Exercise prompt: Nothing but the lines from the one with "About Us (1033, 103)" down to the one with "[Share event on Facebook] (647, 1622)" should be returned, exactly and with both ends included, from the material below.

Data for processing:
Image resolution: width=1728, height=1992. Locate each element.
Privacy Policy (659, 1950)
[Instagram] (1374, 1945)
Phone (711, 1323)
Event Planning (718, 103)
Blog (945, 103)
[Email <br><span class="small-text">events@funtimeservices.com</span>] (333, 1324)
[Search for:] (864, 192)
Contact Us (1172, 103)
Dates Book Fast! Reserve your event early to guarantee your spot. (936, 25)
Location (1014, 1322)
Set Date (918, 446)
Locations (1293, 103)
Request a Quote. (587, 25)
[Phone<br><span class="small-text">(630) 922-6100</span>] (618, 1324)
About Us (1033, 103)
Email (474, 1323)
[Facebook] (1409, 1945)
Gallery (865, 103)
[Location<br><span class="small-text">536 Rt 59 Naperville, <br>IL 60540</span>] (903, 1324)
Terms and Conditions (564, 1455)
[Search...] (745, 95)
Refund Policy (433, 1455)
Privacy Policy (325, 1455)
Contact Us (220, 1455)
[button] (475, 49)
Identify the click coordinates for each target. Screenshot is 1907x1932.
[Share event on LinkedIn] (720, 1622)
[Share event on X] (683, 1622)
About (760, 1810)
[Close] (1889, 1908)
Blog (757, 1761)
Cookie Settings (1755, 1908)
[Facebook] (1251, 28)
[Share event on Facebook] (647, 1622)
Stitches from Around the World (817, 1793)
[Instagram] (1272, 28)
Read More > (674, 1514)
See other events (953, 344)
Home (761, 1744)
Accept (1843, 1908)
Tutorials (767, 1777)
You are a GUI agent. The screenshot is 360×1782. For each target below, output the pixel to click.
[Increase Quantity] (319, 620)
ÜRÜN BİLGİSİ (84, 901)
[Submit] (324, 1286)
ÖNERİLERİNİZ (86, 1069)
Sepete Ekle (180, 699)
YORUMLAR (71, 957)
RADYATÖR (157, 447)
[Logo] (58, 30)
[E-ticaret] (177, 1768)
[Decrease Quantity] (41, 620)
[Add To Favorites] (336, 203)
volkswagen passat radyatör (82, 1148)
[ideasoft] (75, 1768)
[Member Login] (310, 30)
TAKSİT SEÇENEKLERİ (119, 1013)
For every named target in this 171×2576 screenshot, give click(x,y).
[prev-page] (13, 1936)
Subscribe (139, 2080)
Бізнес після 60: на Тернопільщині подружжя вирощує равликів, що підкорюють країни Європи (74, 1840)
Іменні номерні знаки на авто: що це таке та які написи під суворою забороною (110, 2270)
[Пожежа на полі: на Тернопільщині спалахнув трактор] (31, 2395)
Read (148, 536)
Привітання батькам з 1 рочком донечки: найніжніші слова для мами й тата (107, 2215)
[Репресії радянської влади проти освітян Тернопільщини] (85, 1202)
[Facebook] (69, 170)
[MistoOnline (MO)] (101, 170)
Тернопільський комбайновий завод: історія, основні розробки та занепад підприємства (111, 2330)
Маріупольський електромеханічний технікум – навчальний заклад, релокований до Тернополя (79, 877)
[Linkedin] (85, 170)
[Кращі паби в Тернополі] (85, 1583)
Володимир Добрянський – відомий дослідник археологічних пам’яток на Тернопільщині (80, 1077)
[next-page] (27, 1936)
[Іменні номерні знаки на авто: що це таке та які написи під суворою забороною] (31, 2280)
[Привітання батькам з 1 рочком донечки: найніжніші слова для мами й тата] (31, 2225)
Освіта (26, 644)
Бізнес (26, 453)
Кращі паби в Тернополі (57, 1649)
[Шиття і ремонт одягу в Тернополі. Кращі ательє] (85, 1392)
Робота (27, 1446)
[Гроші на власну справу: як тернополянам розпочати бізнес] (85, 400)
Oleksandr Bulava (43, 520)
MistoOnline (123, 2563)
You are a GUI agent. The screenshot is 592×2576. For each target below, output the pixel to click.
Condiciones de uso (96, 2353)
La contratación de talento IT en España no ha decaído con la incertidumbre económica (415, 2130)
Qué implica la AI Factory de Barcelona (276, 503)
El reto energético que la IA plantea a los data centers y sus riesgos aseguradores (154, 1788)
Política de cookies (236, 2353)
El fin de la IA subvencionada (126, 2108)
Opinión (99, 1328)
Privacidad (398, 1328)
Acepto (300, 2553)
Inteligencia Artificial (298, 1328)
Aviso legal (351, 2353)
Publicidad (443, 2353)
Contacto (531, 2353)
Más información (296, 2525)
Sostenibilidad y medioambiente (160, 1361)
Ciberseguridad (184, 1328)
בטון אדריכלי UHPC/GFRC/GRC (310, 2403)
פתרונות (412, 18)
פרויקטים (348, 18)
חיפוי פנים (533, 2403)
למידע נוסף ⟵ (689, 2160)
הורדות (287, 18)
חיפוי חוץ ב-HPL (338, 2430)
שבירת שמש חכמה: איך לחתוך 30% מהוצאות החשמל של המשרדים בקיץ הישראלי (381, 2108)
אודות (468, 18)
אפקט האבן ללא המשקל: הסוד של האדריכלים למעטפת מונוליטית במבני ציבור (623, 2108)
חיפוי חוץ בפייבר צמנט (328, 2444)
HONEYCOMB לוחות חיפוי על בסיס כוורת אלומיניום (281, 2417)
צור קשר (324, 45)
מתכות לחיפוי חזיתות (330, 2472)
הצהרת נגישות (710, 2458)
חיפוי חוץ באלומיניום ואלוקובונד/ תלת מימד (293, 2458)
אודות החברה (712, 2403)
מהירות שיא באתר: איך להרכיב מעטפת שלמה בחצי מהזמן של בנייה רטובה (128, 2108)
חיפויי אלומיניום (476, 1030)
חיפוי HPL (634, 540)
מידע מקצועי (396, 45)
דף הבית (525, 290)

Finished task:
About Us (1033, 103)
Email (474, 1323)
[Facebook] (1409, 1945)
Gallery (865, 103)
[Location<br><span class="small-text">536 Rt 59 Naperville, <br>IL 60540</span>] (903, 1324)
Terms and Conditions (564, 1455)
[Search...] (745, 95)
Refund Policy (433, 1455)
Privacy Policy (325, 1455)
Contact Us (220, 1455)
[button] (475, 49)
Identify the click coordinates for each target. Screenshot is 1907x1932.
[Share event on LinkedIn] (720, 1622)
[Share event on X] (683, 1622)
About (760, 1810)
[Close] (1889, 1908)
Blog (757, 1761)
Cookie Settings (1755, 1908)
[Facebook] (1251, 28)
[Share event on Facebook] (647, 1622)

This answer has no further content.